Jane-Finch.com
- Screenshot of Jane-Finch.com in 2006
- Website type: hyperlocal, news, community journalism
- Available in: English
- Owner: Paul Nguyen
- Creator: Paul Nguyen
- Website: jane-finch.com
- Launched: 2004; 22 years ago
- Current status: Active

= Jane-Finch.com =

News website about a Toronto community

Jane-Finch.com is a hyperlocal news website about the Jane and Finch community in Toronto, Canada.

== History ==
Jane-Finch.com was launched on March 13, 2004, by Paul Nguyen. It began as a rap and hip hop site and later evolved to promoting social issues in the area. In the process of building the website, Nguyen was helped out by his friend, Mark Simms. It eventually led to the production of a documentary Lost in the Struggle.

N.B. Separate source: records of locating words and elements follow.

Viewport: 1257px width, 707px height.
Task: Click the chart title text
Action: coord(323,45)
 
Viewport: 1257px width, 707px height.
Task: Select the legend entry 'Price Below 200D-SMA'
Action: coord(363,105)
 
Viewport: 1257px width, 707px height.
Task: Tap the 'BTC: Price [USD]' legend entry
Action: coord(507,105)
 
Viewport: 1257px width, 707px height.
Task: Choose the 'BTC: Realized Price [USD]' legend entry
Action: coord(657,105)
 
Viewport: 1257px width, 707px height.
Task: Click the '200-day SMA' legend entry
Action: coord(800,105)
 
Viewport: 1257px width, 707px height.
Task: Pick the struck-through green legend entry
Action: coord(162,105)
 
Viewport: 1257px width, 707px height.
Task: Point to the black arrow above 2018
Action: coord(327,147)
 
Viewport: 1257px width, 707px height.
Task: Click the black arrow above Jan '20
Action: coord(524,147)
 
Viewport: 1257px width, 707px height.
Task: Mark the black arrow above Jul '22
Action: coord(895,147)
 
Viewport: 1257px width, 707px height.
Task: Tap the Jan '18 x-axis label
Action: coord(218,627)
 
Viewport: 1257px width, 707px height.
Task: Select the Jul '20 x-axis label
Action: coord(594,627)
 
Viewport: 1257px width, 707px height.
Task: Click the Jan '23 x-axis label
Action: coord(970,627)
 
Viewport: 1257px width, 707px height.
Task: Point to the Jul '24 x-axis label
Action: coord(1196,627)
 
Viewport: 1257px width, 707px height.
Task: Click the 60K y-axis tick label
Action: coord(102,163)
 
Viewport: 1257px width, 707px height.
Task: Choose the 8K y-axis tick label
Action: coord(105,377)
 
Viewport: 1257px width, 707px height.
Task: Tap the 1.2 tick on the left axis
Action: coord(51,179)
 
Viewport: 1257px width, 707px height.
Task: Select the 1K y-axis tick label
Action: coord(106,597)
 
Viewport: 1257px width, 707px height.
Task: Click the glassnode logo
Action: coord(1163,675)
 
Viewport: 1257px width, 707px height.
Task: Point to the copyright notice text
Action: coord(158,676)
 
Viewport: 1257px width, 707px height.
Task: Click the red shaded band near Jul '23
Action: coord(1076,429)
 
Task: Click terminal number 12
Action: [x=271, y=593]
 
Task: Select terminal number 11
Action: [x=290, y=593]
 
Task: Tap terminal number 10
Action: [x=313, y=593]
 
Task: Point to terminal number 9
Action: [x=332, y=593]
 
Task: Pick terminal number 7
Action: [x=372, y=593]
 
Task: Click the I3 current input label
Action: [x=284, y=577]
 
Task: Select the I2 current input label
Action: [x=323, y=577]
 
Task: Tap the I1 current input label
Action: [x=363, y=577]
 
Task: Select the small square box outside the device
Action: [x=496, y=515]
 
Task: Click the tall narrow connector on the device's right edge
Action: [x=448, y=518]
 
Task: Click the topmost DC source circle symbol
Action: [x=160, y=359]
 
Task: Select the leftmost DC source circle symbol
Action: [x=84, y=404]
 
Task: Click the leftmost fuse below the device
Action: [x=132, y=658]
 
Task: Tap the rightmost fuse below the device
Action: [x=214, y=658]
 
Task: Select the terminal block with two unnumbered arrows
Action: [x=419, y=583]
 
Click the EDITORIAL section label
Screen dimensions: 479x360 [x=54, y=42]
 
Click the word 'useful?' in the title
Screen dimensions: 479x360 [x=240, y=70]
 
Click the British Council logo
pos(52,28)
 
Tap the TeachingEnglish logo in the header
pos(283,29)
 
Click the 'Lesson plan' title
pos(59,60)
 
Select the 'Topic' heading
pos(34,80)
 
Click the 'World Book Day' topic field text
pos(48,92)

The website produces videos and articles with residents to give a look inside the community. Jane-Finch.com shares positive news stories and current news about the area.

== Reception ==
Jane-Finch.com attracted local and national media attention.

=== Awards ===
In 2010, Jane-Finch.com won a Canadian Ethnic Media Association Award in the Internet Category for its community journalism. A year later, the website received a Heritage Toronto Award for "promoting and conserving aspects of Toronto's cultural history".